■ Collected data ■

______________________________

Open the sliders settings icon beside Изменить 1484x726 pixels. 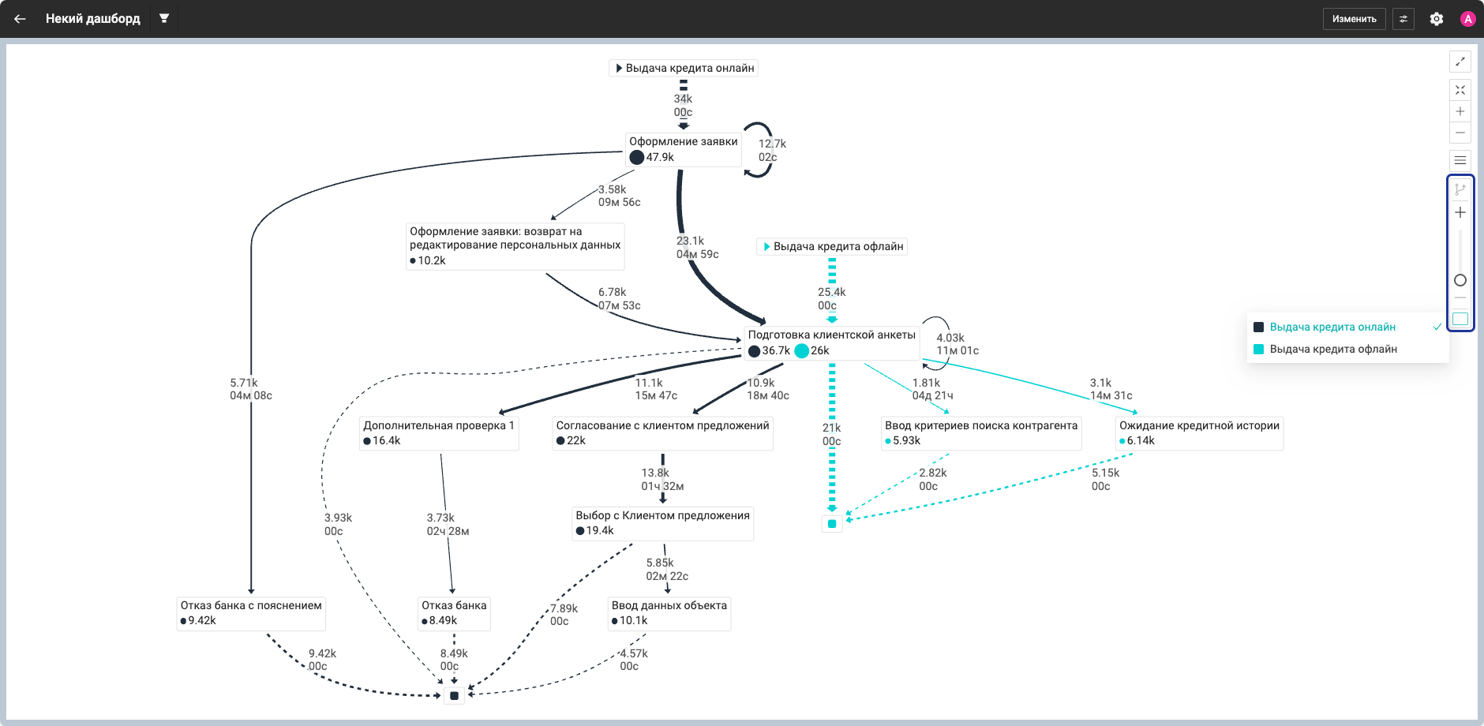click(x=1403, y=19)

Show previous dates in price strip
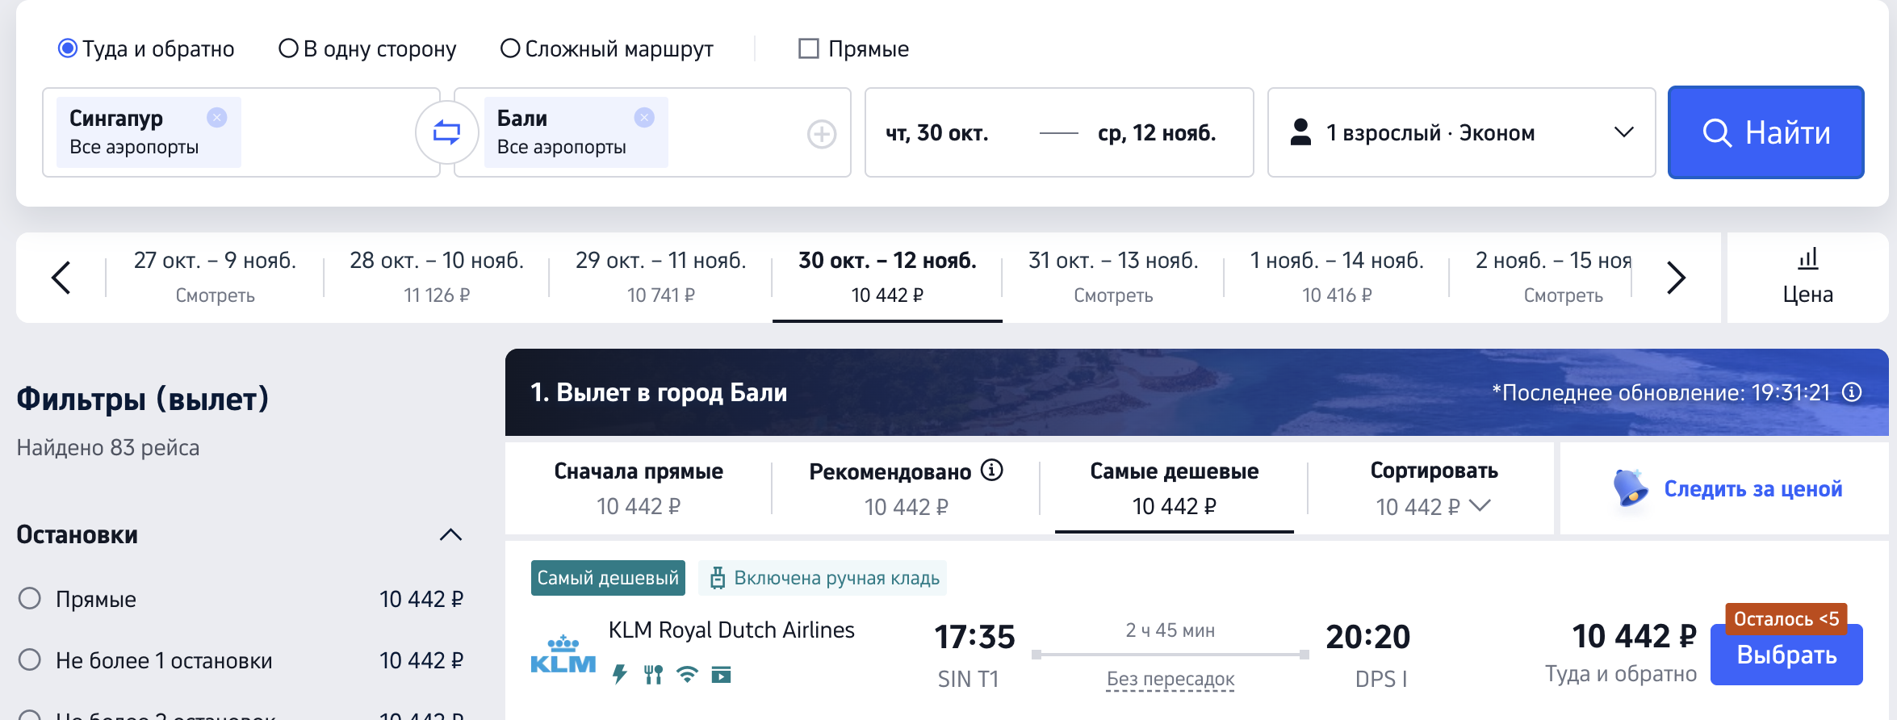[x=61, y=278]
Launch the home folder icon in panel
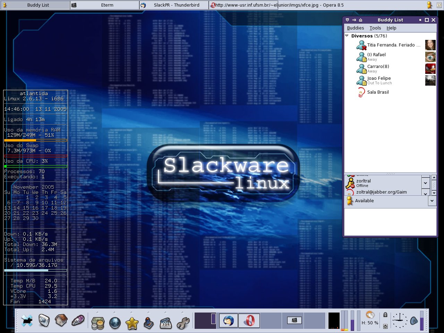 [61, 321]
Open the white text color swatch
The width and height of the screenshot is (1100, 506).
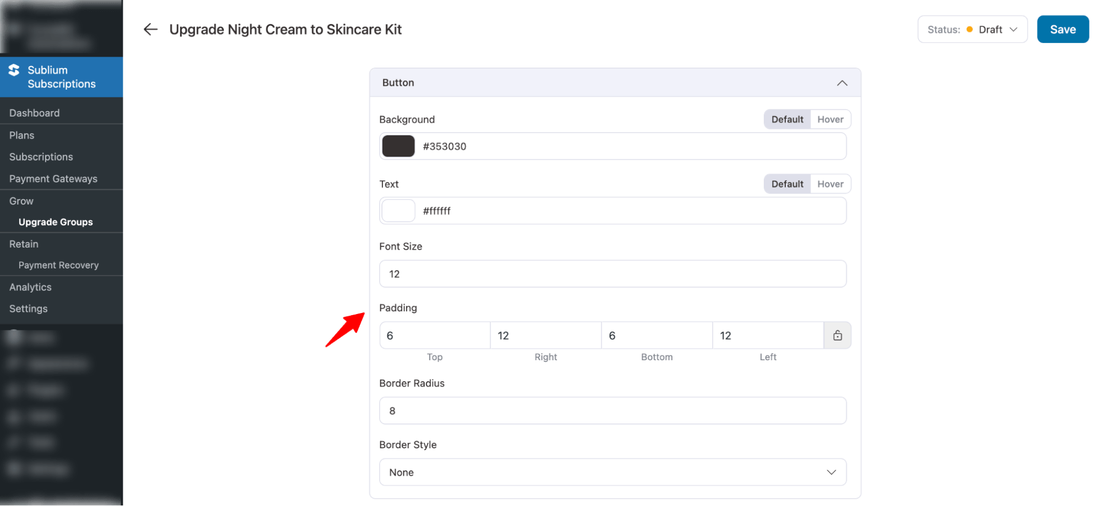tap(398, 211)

______________________________

■ WHAT TO WORK ON ■
Set down exactly, and only, the lines from the one containing "Show previous dates in price strip" through the last line of the entries. Pictures do not belong in the copy.

■ EXERCISE RESPONSE ■
Show previous dates in price strip
[x=61, y=278]
Launch the home folder icon in panel
 [61, 321]
Open the white text color swatch
The width and height of the screenshot is (1100, 506).
tap(398, 211)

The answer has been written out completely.